-- Kaynak metin --
- - -
Gulf Today: Türkiye Suriye'de kazanırken İran yeni bir yenilgi aldı!
Türkiye Suriye'de kazanan güç olurken, İran ise yeni bir yenilgi daha aldı! Esad'ın devrilmesinin ardından gelinen noktada, Türkiye'nin Suriye'de üç önemli hedefi var.
ABD merkezlş yayın organlarından Gulf Today'de, Suriye gerçekleşen son gelişmelerin, özellikle Türkiye ve İran persfektifinden değerlendiriliği bir analiz yayınlandı.
Suriye'deki iç savaşın başından bu yana Türkiye'nin ve Cumhurbaşkanı Erdoğan'ın bölgedeki muhalif grupları destekleyerek, gelinen noktada büyük bir zafer kazandığına dikkat çekilen analizde, Türkiye'nin artık Suriye'de üç önemli hedefi olduğu tespiti yapıldı.
- - -
-- Veri alıntıları --
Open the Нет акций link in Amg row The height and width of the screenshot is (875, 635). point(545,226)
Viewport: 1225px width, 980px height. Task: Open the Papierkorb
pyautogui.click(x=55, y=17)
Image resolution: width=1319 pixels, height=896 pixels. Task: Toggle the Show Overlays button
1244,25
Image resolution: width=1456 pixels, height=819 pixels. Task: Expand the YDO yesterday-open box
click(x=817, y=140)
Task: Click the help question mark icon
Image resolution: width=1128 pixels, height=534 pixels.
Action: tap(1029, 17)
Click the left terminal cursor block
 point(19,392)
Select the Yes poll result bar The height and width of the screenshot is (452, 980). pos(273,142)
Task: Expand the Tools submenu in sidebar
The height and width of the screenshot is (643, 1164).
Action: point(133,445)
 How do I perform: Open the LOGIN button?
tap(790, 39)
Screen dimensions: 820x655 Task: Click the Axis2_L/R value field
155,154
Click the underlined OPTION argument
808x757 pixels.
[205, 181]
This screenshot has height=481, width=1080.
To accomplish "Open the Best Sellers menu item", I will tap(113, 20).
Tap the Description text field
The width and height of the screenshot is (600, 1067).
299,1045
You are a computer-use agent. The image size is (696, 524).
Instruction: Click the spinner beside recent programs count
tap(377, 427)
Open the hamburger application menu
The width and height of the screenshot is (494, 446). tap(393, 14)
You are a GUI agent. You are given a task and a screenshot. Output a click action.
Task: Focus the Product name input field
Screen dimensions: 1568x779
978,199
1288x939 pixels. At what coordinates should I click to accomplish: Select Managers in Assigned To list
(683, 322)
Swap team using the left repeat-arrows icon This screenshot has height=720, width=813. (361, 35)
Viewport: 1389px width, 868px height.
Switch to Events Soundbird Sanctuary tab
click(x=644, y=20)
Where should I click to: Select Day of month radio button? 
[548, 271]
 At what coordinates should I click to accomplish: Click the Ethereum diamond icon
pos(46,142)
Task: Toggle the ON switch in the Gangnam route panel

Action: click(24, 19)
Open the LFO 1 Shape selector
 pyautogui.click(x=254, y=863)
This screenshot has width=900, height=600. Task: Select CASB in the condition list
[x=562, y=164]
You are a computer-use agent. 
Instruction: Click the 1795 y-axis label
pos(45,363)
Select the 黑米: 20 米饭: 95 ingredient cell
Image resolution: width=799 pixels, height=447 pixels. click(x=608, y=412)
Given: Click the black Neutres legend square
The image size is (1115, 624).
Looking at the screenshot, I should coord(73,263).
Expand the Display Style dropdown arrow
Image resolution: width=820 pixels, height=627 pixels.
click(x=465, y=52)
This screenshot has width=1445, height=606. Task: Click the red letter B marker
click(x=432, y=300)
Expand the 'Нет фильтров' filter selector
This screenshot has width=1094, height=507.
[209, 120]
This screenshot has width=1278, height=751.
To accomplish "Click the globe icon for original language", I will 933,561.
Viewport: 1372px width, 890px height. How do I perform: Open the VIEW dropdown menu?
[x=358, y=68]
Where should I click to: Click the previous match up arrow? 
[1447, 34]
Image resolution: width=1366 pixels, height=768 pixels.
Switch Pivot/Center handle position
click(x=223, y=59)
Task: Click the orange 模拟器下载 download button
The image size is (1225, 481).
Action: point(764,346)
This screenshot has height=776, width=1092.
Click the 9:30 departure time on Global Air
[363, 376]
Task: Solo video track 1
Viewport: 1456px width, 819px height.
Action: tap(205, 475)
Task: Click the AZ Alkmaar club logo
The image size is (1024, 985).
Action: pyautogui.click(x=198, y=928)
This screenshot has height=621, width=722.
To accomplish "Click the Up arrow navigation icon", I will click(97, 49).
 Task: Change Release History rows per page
- - -
-- Yönerge A --
Kaynak metinden "Gulf Today: Türkiye" ifadesinden "önemli hedefi var." ifadesine kadar olan bölümü hiçbir değişiklik yapmadan çıkarın.
-- Yönerge B --
Veri satırlarında "At what coordinates should I click to accomplish: Click" ifadesini içeren satırdan "pos(45,363)" ifadesini içeren satıra kadar, iki uç satır da dahil olmak üzere, yalnızca bu satırları aynen kopyalayın.

-- Alıştırma cevabı A --
Gulf Today: Türkiye Suriye'de kazanırken İran yeni bir yenilgi aldı!
Türkiye Suriye'de kazanan güç olurken, İran ise yeni bir yenilgi daha aldı! Esad'ın devrilmesinin ardından gelinen noktada, Türkiye'nin Suriye'de üç önemli hedefi var.

-- Alıştırma cevabı B --
 At what coordinates should I click to accomplish: Click the Ethereum diamond icon
pos(46,142)
Task: Toggle the ON switch in the Gangnam route panel

Action: click(24, 19)
Open the LFO 1 Shape selector
 pyautogui.click(x=254, y=863)
This screenshot has width=900, height=600. Task: Select CASB in the condition list
[x=562, y=164]
You are a computer-use agent. 
Instruction: Click the 1795 y-axis label
pos(45,363)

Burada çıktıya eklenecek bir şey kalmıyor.